1. Présentation de la recherche.
Dans le cadre d'une recherche portant sur la transition du collège
au lycée, nous analysons la manière dont l'élève,
en fonction de ses préférences, de ses intérêts,
de ses ressources, s'adapte à la nouvelle situation à laquelle
il est confronté : l'entrée au lycée. En tant que processus,
l'adaptation se mesure dans le temps d'où une enquête d'une année
menée auprès de 31 élèves d'une classe de seconde
dans un lycée d'enseignement général et technologique de
Lille.
Pour étudier ce processus, trois outils ont été nécessaires
: un questionnaire distribué aux élèves le jour de la rentrée
scolaire, deux entretiens semi-directifs réalisés au début
du second trimestre et à la fin de l'année scolaire et des observations
faites au premier, deuxième et troisième trimestre.
--------------------------------------------------
#### [Consigne 1]
Réécrivez les lignes des enregistrements qui vont de la ligne contenant « Given: Open the 建设单位 融通地产 company link » jusqu'à celle contenant « coord(483,130) » incluse, en remplaçant « floppy disk » par « disquette ». Ne modifiez rien d'autre.

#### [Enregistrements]
--------------------------------------------------
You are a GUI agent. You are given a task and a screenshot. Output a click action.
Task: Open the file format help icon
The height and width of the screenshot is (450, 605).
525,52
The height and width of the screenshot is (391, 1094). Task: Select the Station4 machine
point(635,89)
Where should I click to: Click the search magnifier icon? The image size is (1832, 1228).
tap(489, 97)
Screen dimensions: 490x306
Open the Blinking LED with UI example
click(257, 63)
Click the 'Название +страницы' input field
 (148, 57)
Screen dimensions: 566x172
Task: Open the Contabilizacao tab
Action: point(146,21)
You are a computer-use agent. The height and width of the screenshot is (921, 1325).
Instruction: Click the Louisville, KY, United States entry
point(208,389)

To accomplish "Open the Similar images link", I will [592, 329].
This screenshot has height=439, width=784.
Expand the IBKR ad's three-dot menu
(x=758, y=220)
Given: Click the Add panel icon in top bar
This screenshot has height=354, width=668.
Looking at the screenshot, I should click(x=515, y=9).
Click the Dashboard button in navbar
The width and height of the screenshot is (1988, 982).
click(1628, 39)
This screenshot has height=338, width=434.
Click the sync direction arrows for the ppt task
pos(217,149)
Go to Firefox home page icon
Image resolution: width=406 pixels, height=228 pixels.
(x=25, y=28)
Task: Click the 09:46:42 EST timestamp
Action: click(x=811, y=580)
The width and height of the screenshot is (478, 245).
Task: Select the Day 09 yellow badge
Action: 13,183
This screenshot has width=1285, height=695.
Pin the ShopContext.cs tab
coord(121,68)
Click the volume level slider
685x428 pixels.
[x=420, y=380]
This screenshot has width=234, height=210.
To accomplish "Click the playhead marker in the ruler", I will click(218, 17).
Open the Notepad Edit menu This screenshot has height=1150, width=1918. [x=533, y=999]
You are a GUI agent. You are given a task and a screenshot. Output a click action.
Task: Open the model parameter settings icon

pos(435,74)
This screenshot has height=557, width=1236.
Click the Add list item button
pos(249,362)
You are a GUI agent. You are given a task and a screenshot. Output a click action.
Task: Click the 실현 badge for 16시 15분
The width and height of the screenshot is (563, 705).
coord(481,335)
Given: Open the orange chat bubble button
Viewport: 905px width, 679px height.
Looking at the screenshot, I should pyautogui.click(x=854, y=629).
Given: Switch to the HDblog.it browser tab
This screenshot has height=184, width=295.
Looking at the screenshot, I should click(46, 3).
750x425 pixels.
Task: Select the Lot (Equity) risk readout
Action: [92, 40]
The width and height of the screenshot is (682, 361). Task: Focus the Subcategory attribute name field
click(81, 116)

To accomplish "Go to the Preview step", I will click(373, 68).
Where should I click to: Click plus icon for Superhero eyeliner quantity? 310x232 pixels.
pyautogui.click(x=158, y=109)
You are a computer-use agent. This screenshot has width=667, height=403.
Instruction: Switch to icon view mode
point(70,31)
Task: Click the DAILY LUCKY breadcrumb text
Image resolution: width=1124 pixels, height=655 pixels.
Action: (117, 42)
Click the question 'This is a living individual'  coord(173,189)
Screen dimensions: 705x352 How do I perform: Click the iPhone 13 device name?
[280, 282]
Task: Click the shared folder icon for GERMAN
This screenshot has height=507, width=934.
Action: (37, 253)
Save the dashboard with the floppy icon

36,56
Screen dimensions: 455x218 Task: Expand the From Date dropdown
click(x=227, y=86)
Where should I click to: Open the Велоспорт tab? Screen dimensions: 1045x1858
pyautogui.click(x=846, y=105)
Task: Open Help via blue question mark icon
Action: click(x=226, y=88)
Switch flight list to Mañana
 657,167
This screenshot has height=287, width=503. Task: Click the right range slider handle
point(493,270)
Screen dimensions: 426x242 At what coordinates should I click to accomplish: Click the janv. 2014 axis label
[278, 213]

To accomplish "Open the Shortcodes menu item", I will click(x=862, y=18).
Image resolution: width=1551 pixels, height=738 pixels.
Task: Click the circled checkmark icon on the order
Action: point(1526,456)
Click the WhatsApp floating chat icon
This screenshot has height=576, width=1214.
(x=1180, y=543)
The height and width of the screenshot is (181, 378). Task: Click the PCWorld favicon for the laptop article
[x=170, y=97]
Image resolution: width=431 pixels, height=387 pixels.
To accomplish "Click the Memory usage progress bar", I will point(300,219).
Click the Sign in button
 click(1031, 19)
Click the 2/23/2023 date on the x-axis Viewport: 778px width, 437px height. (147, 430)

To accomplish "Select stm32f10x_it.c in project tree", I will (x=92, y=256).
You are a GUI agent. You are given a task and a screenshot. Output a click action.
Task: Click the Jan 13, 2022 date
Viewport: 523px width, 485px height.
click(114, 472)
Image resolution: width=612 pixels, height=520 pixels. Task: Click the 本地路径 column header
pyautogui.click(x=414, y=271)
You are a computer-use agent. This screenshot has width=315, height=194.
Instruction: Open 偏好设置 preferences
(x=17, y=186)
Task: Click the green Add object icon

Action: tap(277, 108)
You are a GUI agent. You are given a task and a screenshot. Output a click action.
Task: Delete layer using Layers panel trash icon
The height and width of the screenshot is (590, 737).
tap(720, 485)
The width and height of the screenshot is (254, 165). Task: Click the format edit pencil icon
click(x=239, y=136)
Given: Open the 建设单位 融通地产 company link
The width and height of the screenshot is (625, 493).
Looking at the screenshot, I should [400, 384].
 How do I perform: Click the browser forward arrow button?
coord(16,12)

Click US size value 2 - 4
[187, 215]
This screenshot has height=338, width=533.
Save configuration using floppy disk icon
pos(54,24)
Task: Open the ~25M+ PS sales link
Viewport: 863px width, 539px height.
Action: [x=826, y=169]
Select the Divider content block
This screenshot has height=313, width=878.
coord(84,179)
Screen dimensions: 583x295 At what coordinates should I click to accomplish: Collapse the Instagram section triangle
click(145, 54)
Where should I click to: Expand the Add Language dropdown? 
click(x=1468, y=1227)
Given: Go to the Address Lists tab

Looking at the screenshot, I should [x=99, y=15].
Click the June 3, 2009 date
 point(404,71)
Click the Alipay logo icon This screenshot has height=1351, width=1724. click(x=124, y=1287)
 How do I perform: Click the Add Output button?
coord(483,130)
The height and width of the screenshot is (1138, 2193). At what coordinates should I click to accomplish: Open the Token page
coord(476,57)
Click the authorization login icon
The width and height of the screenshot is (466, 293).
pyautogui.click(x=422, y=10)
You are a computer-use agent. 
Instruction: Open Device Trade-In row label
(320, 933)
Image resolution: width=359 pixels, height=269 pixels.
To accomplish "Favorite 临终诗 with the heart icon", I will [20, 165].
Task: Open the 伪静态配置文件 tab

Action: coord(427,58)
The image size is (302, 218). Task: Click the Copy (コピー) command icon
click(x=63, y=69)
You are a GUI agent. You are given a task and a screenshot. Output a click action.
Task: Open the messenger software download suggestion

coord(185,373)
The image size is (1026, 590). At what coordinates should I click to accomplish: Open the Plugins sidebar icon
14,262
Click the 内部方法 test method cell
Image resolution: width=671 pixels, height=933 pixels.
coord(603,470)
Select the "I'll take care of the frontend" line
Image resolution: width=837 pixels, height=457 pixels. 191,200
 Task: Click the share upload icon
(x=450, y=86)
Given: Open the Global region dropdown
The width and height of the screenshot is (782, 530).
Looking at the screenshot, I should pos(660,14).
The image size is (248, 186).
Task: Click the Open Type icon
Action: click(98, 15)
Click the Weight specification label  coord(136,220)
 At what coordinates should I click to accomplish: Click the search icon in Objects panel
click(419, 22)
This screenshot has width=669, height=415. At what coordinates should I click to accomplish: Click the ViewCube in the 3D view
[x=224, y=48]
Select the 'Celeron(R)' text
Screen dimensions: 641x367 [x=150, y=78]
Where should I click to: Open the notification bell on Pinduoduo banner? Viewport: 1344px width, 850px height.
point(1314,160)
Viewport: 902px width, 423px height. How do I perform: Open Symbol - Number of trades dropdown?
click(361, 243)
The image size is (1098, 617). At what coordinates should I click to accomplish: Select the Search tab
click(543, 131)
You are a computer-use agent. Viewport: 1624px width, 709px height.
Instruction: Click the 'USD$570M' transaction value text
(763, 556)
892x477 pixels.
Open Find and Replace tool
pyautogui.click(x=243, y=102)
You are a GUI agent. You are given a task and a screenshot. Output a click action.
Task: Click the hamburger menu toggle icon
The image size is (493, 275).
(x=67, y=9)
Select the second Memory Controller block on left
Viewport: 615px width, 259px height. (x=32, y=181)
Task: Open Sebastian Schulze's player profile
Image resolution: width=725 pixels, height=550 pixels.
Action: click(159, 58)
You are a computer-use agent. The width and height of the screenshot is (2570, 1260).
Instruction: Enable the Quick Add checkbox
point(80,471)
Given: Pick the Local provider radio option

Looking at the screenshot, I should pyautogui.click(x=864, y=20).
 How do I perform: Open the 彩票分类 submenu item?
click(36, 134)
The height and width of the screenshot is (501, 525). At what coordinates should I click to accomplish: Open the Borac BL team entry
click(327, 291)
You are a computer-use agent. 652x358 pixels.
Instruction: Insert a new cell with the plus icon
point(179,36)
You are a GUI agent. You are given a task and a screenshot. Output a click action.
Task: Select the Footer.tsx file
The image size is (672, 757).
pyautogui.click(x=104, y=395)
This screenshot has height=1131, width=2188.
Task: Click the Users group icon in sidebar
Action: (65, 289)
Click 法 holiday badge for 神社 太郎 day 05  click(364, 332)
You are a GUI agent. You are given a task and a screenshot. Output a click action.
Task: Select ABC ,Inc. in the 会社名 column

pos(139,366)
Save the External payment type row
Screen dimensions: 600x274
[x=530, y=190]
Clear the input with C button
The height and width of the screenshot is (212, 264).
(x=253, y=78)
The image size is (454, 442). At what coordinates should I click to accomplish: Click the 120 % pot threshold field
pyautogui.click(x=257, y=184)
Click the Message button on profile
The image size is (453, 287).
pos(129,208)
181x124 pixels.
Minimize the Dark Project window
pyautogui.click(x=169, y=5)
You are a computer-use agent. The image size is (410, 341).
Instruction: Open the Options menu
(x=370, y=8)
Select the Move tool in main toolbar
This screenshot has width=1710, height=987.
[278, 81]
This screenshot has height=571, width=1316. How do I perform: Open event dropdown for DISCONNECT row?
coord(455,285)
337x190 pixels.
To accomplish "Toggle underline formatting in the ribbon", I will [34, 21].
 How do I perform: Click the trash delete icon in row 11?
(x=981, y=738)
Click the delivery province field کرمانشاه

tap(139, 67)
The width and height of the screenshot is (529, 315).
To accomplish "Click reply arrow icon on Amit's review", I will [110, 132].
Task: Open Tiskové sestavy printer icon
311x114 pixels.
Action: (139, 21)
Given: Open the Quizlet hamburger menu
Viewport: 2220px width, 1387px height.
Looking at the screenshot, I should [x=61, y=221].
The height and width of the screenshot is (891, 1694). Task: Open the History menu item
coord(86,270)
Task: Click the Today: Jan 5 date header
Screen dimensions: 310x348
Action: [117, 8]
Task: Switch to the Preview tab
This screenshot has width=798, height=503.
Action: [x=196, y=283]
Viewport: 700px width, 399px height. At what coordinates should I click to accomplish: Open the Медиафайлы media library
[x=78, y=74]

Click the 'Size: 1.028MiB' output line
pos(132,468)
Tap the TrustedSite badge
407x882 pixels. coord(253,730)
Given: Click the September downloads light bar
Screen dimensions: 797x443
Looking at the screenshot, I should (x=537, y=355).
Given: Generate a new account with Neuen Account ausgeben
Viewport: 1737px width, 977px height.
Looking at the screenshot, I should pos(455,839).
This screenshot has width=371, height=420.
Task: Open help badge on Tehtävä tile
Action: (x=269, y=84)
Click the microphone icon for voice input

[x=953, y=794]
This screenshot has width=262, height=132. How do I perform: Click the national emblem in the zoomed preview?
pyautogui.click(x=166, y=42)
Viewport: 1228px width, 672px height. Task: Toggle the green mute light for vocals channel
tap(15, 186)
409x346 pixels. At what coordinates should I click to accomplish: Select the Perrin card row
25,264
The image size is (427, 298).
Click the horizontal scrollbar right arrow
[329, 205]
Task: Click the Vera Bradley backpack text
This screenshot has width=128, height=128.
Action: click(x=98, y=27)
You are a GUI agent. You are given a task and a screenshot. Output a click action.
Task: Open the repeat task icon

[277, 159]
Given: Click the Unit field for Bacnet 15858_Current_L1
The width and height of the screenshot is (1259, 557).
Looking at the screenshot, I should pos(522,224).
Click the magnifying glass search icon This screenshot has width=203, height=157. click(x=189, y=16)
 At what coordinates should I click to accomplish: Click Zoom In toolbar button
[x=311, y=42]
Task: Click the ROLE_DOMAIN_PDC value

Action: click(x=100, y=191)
--------------------------------------------------
#### [Consigne 2]
D'après l'extrait sur la transition du collège au lycée, répondez à ces questions :
(a) Auprès de combien d'élèves l'enquête a-t-elle été menée ?
(b) Dans quelle ville se trouve le lycée concerné ?
(c) Quel jour le questionnaire a-t-il été distribué aux élèves ?

#### [Réponse attendue 1]
Given: Open the 建设单位 融通地产 company link
The width and height of the screenshot is (625, 493).
Looking at the screenshot, I should [400, 384].
 How do I perform: Click the browser forward arrow button?
coord(16,12)

Click US size value 2 - 4
[187, 215]
This screenshot has height=338, width=533.
Save configuration using disquette icon
pos(54,24)
Task: Open the ~25M+ PS sales link
Viewport: 863px width, 539px height.
Action: [x=826, y=169]
Select the Divider content block
This screenshot has height=313, width=878.
coord(84,179)
Screen dimensions: 583x295 At what coordinates should I click to accomplish: Collapse the Instagram section triangle
click(145, 54)
Where should I click to: Expand the Add Language dropdown? 
click(x=1468, y=1227)
Given: Go to the Address Lists tab

Looking at the screenshot, I should [x=99, y=15].
Click the June 3, 2009 date
 point(404,71)
Click the Alipay logo icon This screenshot has height=1351, width=1724. click(x=124, y=1287)
 How do I perform: Click the Add Output button?
coord(483,130)

#### [Réponse attendue 2]
(a) 31 élèves.
(b) Lille.
(c) Le jour de la rentrée scolaire.